What you need to do: Using the data beneath this instruction, retype only the lines from the one that contains "You are a computer-use" down to the one that contains "Instruction: Select 'Give", both included, exactly as they appear.

The data:
★ ★ ★ ★ ★ ★ ★
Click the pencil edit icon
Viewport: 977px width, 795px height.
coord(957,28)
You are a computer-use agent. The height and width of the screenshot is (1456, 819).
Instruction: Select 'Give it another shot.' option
★ ★ ★ ★ ★ ★ ★
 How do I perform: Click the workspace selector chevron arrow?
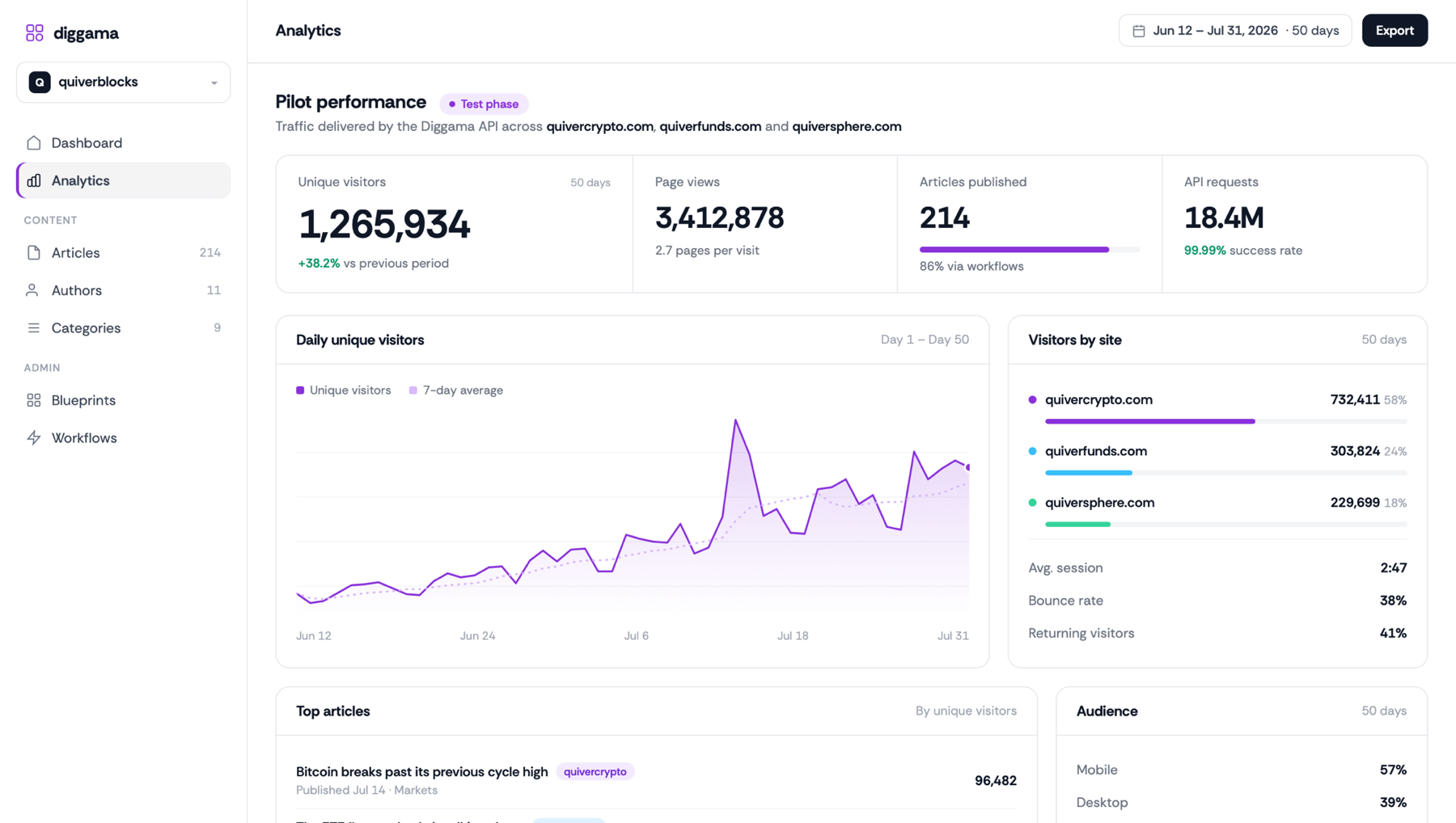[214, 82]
★ ★ ★ ★ ★ ★ ★
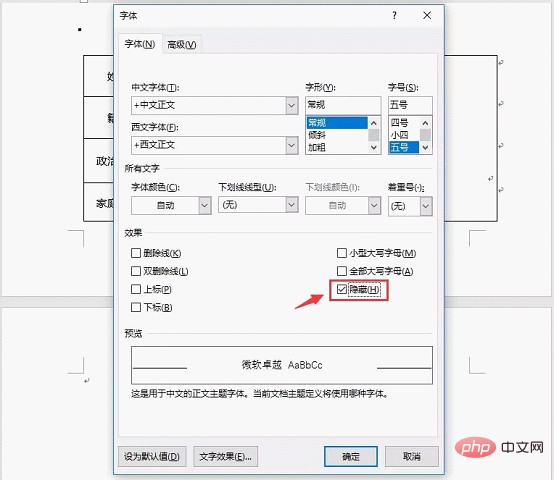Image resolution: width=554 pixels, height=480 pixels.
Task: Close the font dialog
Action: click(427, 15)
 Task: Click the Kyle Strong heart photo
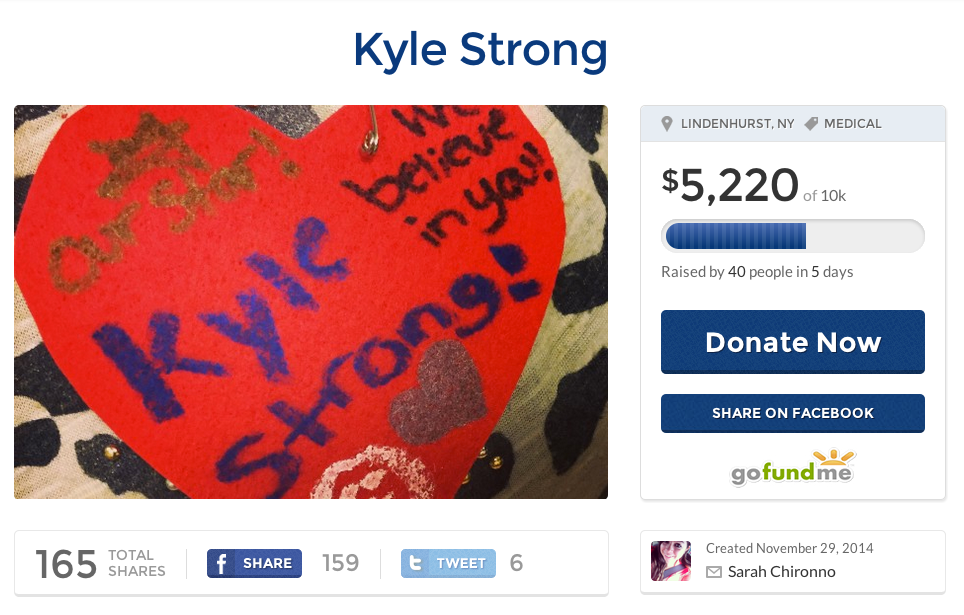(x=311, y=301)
★ ★ ★ ★ ★ ★ ★
Solution to this exercise:
You are a computer-use agent. The height and width of the screenshot is (1456, 819).
Instruction: Select 'Give it another shot.' option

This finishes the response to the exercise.